● **Aim of the task**:
Once the line containing "This screenshot has width=472, height=357." is found in the entries below, reproduce it and every line after it, stopping at and including the line containing "Task: Open the Price history link"; reproduce nothing else, and keep each line exact.

::::

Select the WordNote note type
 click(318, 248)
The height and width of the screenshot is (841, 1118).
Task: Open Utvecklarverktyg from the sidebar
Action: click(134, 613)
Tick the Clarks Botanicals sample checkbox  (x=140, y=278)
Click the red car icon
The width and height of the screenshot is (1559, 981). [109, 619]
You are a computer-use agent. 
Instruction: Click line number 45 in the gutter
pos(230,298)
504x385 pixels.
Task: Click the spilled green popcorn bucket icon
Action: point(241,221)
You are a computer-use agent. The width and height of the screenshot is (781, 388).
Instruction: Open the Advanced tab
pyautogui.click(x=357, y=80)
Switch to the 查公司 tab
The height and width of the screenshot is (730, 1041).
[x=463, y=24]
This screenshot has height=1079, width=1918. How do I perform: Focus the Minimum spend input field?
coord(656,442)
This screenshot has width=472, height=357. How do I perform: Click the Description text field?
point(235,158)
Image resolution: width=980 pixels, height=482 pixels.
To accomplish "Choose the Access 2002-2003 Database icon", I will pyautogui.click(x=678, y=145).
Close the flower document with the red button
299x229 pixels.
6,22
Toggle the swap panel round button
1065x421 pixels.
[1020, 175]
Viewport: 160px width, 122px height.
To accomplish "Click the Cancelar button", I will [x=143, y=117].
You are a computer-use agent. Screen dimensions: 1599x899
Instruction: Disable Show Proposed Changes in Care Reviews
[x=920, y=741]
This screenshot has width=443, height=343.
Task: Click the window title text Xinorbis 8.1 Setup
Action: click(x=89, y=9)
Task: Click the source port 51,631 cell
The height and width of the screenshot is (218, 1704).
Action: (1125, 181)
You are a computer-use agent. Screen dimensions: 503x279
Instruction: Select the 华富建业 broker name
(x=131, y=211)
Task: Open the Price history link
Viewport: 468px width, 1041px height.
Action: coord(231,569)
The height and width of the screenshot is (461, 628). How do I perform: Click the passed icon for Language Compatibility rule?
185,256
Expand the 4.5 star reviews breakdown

::::

● **Exercise output**:
This screenshot has width=472, height=357. How do I perform: Click the Description text field?
point(235,158)
Image resolution: width=980 pixels, height=482 pixels.
To accomplish "Choose the Access 2002-2003 Database icon", I will pyautogui.click(x=678, y=145).
Close the flower document with the red button
299x229 pixels.
6,22
Toggle the swap panel round button
1065x421 pixels.
[1020, 175]
Viewport: 160px width, 122px height.
To accomplish "Click the Cancelar button", I will [x=143, y=117].
You are a computer-use agent. Screen dimensions: 1599x899
Instruction: Disable Show Proposed Changes in Care Reviews
[x=920, y=741]
This screenshot has width=443, height=343.
Task: Click the window title text Xinorbis 8.1 Setup
Action: click(x=89, y=9)
Task: Click the source port 51,631 cell
The height and width of the screenshot is (218, 1704).
Action: (1125, 181)
You are a computer-use agent. Screen dimensions: 503x279
Instruction: Select the 华富建业 broker name
(x=131, y=211)
Task: Open the Price history link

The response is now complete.